Белуха плыла следом, не погружаясь.

Я увидел, что веревки, которыми был привязан белушонок, натянулись втугую.

— Стой! — закричал я. — Стой, Гриша! Мы задушим его.

Ардеев сбросил обороты и вырубил винт. Мотор работал теперь вхолостую. Блеснул нож — Ардеев перерезал веревки. Дельфиненок очутился на свободе.

— Мы, кажется, убили его.

Гриша пожал плечами. Невдалеке от нас всплывало огромное белое тело — мать спешила к сыну. Он стал тонуть, она поддела его лбом, удерживая у поверхности.
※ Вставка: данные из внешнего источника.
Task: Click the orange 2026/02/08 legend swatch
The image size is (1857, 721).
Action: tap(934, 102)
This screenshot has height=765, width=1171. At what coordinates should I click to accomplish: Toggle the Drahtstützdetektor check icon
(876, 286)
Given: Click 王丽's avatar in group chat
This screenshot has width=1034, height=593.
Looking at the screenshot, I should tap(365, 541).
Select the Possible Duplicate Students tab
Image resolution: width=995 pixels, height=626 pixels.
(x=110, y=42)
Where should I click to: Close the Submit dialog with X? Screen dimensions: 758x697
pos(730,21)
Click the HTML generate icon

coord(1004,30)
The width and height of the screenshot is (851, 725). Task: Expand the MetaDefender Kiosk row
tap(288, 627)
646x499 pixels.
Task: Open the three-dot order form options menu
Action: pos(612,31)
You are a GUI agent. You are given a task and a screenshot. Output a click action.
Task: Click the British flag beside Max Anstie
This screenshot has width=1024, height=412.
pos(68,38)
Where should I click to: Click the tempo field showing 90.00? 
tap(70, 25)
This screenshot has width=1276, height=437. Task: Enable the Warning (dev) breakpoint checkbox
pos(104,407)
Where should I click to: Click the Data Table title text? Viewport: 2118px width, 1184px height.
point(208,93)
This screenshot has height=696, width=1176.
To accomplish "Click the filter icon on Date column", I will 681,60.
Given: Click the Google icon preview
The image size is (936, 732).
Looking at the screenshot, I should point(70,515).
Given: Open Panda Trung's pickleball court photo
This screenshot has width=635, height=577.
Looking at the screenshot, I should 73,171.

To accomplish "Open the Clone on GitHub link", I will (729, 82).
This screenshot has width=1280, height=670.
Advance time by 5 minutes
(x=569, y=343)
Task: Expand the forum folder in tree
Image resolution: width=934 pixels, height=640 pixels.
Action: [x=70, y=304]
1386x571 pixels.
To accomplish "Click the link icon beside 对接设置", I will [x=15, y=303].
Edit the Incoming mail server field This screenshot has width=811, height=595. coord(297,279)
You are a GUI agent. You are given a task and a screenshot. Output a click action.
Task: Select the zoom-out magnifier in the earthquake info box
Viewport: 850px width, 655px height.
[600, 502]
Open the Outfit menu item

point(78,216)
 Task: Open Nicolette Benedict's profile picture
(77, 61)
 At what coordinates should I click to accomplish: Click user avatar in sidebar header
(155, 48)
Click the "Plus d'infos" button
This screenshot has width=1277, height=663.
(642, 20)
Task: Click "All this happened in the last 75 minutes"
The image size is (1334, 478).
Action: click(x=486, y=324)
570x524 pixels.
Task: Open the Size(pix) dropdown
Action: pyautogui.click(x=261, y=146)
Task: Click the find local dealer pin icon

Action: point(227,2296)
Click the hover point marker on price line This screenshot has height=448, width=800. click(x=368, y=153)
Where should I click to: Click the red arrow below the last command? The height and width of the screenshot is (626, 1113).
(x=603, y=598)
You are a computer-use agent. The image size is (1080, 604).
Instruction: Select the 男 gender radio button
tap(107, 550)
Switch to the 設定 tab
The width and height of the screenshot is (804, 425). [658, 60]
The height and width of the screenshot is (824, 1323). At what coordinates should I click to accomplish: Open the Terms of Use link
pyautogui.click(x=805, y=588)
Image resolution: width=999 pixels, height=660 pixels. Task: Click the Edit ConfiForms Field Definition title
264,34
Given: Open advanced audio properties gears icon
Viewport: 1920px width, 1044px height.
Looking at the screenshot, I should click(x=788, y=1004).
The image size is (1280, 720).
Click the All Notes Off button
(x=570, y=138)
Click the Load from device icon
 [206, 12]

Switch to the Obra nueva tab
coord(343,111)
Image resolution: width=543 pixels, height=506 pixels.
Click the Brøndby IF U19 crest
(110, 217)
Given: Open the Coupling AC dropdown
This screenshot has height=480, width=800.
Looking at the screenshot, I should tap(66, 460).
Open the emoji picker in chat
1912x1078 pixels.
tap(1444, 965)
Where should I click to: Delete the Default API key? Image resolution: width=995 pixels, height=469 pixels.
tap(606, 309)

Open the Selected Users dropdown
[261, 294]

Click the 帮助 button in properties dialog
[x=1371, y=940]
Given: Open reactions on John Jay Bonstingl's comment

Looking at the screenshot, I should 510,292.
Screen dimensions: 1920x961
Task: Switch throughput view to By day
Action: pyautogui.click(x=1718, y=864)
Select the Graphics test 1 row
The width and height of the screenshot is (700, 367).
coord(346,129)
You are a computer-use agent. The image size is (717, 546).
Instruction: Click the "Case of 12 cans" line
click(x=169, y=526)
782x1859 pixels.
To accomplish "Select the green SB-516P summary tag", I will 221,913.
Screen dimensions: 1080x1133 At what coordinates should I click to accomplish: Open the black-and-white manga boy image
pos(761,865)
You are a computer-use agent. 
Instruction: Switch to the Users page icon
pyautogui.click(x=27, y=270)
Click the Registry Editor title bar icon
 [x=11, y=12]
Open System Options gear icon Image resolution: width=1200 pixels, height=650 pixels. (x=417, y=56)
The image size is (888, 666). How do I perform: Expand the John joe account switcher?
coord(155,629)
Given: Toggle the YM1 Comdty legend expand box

Ветер относил нас. Привстав, мы смотрели во все глаза, что будет. Наконец мне показалось, что белушонок шевельнулся. Мать еще раз подтолкнула его, затем они погрузились и всплыли уже в стороне.

— Будет жить, — сказал Ардеев.

Когда они показались в следующий раз, белуха выставила из воды голову, и до нас донесся неторопливый, низкий, похожий на гудок паровоза свист.

Потом, они поплыли — мать впереди, детеныш чуть поотстав. Плыли и становились все незаметнее.

— Пошли домой?

— Пошли.

Карбас повернул и небыстро, вместе со слабеющими волнами, побежал к берегу.

В избе наше отсутствие не прошло незамеченным.

— Чего это тебя в море носило? Бензин лишний? — спросил бригадир.

— Да так… — нехотя ответил Гриша.

Из окна, около которого лежал бригадир, были хорошо видны и берег и море. Бригадир недобро посмотрел на Ардеева, хотел что-то добавить, но не сказал ни слова.

вернуться

1

Детна (помор.) — белуха с детенышем.